Guido Crosetto, ministro della Difesa italiano, sarebbe nel mirino della Russia, che avrebb messo una taglia da 15 milioni di euro sulla sua testa. Non si tratta di un rumors che rimbalza in rete, ma di un’indiscrezione pubblicata da Il Foglio. Il quotidiano cita fonti d’intelligence. Proprio i nostri servizi avrebbero messo in guardia i veritici di governo e il diretto interessato del pericolo.

Si sa anche il nome ed il cognome di quello che avrebbe messo la taglia su Crosetto: Dmitri Medvedev, ex presidente russo. Il falco di Putin fin dall’inizio dell'”operazione speciale” è una delle voce più furiose della propaganda russa e si è dimostrato a più riprese infuriato con il nostro Paese. L’omicidio sarebbe stato commissionato al famigerato gruppo Wagner, rende noto ancora il quotidiano, che in Europa può contare su due cellule: una nei Balcani ed una nei Paesi Baltici. Da qui potrebbero partire le cellule incaricate del delitto.

Le minacce a Crosetto sarebbero arrivate prima delle affermazioni di quest’ultimo sulla strategia in atto da parte dei mercenari della Wagner di voler attuare una «guerra ibrida», favorendo ed alimentando i flussi migratori provenienti dal nord Africa.

Per tutta risposta il leader del gruppo, il generale Evgeni Prigozhin, aveva apostrofato il ministro della Difesa come «mudok», un epiteto non particolarmente raffinato, traducibile con sxxxxxo.

----

Secondo l'estratto del documento, a quale gruppo sarebbe stato commissionato l'omicidio del ministro Crosetto?

Righe di dati ::

----

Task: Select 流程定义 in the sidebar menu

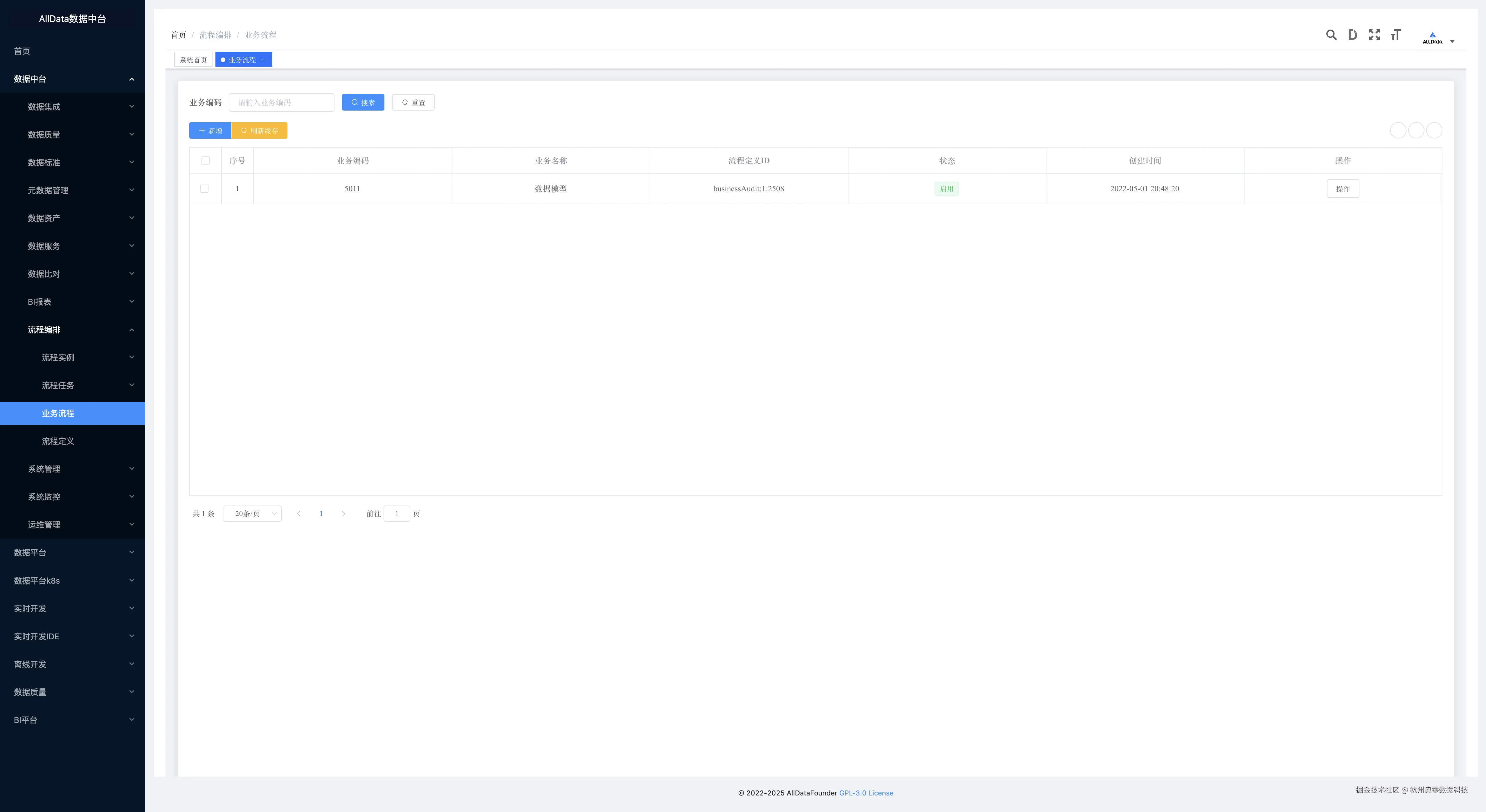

----

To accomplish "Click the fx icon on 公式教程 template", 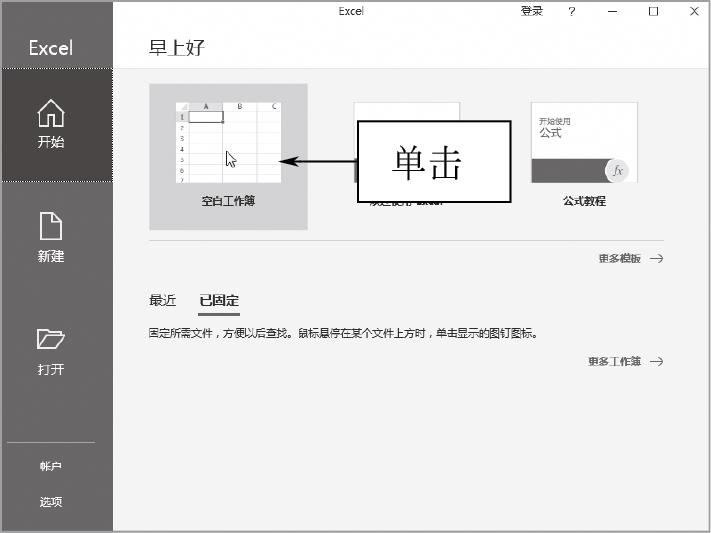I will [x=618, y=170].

----

Risposta scritta :: Al gruppo Wagner.